- _WHAT TO WORK ON_
Repeat the data below exactly, with every entry included.

Stored data
+++
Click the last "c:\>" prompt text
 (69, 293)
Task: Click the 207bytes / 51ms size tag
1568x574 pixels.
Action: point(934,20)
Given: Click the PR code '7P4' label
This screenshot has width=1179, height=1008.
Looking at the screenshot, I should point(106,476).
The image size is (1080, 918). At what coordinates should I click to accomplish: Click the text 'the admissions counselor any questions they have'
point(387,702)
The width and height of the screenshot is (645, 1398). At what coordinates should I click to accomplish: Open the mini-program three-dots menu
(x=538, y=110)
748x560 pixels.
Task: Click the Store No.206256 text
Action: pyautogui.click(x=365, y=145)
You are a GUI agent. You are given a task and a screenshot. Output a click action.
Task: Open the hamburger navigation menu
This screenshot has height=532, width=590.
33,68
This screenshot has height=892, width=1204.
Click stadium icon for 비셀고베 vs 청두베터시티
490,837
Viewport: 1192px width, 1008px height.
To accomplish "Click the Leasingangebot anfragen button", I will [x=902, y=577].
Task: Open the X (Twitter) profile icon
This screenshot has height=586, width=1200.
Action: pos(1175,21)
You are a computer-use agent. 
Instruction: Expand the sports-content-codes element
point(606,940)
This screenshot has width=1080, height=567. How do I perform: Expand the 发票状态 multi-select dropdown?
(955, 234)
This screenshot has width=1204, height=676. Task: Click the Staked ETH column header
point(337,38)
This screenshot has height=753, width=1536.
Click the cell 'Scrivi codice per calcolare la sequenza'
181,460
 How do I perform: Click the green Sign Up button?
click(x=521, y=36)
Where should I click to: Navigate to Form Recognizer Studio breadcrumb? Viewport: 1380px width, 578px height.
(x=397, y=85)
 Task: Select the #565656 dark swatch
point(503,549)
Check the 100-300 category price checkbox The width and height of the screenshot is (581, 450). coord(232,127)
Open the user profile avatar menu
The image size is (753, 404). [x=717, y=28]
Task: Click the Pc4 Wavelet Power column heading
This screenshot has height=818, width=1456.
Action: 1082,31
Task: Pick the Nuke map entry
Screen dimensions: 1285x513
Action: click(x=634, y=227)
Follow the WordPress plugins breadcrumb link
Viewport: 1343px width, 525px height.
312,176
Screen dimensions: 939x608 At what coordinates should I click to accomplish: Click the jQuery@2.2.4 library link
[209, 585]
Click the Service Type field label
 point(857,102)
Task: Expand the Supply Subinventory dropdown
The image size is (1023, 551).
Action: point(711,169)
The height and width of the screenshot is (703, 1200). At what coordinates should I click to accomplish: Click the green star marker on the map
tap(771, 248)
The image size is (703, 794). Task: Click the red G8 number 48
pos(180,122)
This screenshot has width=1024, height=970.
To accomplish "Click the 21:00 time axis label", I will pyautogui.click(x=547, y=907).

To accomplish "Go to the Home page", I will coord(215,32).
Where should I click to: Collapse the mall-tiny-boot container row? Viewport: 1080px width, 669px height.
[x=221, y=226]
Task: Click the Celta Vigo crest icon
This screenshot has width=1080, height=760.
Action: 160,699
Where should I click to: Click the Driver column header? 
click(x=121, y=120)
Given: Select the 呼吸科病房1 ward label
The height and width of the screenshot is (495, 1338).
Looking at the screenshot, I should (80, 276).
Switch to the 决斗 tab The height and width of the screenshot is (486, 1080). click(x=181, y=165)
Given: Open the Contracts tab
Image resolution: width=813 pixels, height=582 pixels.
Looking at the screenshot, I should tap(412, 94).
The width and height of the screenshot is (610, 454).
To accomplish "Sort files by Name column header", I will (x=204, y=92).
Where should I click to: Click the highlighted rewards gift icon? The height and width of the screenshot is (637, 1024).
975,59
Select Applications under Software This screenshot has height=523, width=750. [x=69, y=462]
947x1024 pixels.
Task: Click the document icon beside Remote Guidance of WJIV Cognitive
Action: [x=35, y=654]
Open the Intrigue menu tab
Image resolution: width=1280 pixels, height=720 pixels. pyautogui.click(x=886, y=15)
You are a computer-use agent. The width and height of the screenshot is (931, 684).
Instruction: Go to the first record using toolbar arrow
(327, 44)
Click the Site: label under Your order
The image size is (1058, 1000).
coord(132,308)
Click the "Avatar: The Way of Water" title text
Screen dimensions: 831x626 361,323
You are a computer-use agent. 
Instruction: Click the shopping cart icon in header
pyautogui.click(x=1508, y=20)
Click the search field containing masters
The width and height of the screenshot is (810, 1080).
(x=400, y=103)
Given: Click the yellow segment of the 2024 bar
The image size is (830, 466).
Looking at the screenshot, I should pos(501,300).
+++
- _SOLUTION FOR THIS PROBLEM_
Click the last "c:\>" prompt text
 (69, 293)
Task: Click the 207bytes / 51ms size tag
1568x574 pixels.
Action: point(934,20)
Given: Click the PR code '7P4' label
This screenshot has width=1179, height=1008.
Looking at the screenshot, I should point(106,476).
The image size is (1080, 918). At what coordinates should I click to accomplish: Click the text 'the admissions counselor any questions they have'
point(387,702)
The width and height of the screenshot is (645, 1398). At what coordinates should I click to accomplish: Open the mini-program three-dots menu
(x=538, y=110)
748x560 pixels.
Task: Click the Store No.206256 text
Action: pyautogui.click(x=365, y=145)
You are a GUI agent. You are given a task and a screenshot. Output a click action.
Task: Open the hamburger navigation menu
This screenshot has height=532, width=590.
33,68
This screenshot has height=892, width=1204.
Click stadium icon for 비셀고베 vs 청두베터시티
490,837
Viewport: 1192px width, 1008px height.
To accomplish "Click the Leasingangebot anfragen button", I will [x=902, y=577].
Task: Open the X (Twitter) profile icon
This screenshot has height=586, width=1200.
Action: pos(1175,21)
You are a computer-use agent. 
Instruction: Expand the sports-content-codes element
point(606,940)
This screenshot has width=1080, height=567. How do I perform: Expand the 发票状态 multi-select dropdown?
(955, 234)
This screenshot has width=1204, height=676. Task: Click the Staked ETH column header
point(337,38)
This screenshot has height=753, width=1536.
Click the cell 'Scrivi codice per calcolare la sequenza'
181,460
 How do I perform: Click the green Sign Up button?
click(x=521, y=36)
Where should I click to: Navigate to Form Recognizer Studio breadcrumb? Viewport: 1380px width, 578px height.
(x=397, y=85)
 Task: Select the #565656 dark swatch
point(503,549)
Check the 100-300 category price checkbox The width and height of the screenshot is (581, 450). coord(232,127)
Open the user profile avatar menu
The image size is (753, 404). [x=717, y=28]
Task: Click the Pc4 Wavelet Power column heading
This screenshot has height=818, width=1456.
Action: 1082,31
Task: Pick the Nuke map entry
Screen dimensions: 1285x513
Action: click(x=634, y=227)
Follow the WordPress plugins breadcrumb link
Viewport: 1343px width, 525px height.
312,176
Screen dimensions: 939x608 At what coordinates should I click to accomplish: Click the jQuery@2.2.4 library link
[209, 585]
Click the Service Type field label
 point(857,102)
Task: Expand the Supply Subinventory dropdown
The image size is (1023, 551).
Action: point(711,169)
The height and width of the screenshot is (703, 1200). At what coordinates should I click to accomplish: Click the green star marker on the map
tap(771, 248)
The image size is (703, 794). Task: Click the red G8 number 48
pos(180,122)
This screenshot has width=1024, height=970.
To accomplish "Click the 21:00 time axis label", I will pyautogui.click(x=547, y=907).

To accomplish "Go to the Home page", I will coord(215,32).
Where should I click to: Collapse the mall-tiny-boot container row? Viewport: 1080px width, 669px height.
[x=221, y=226]
Task: Click the Celta Vigo crest icon
This screenshot has width=1080, height=760.
Action: 160,699
Where should I click to: Click the Driver column header? 
click(x=121, y=120)
Given: Select the 呼吸科病房1 ward label
The height and width of the screenshot is (495, 1338).
Looking at the screenshot, I should (80, 276).
Switch to the 决斗 tab The height and width of the screenshot is (486, 1080). click(x=181, y=165)
Given: Open the Contracts tab
Image resolution: width=813 pixels, height=582 pixels.
Looking at the screenshot, I should tap(412, 94).
The width and height of the screenshot is (610, 454).
To accomplish "Sort files by Name column header", I will (x=204, y=92).
Where should I click to: Click the highlighted rewards gift icon? The height and width of the screenshot is (637, 1024).
975,59
Select Applications under Software This screenshot has height=523, width=750. [x=69, y=462]
947x1024 pixels.
Task: Click the document icon beside Remote Guidance of WJIV Cognitive
Action: [x=35, y=654]
Open the Intrigue menu tab
Image resolution: width=1280 pixels, height=720 pixels. pyautogui.click(x=886, y=15)
You are a computer-use agent. The width and height of the screenshot is (931, 684).
Instruction: Go to the first record using toolbar arrow
(327, 44)
Click the Site: label under Your order
The image size is (1058, 1000).
coord(132,308)
Click the "Avatar: The Way of Water" title text
Screen dimensions: 831x626 361,323
You are a computer-use agent. 
Instruction: Click the shopping cart icon in header
pyautogui.click(x=1508, y=20)
Click the search field containing masters
The width and height of the screenshot is (810, 1080).
(x=400, y=103)
Given: Click the yellow segment of the 2024 bar
The image size is (830, 466).
Looking at the screenshot, I should pos(501,300).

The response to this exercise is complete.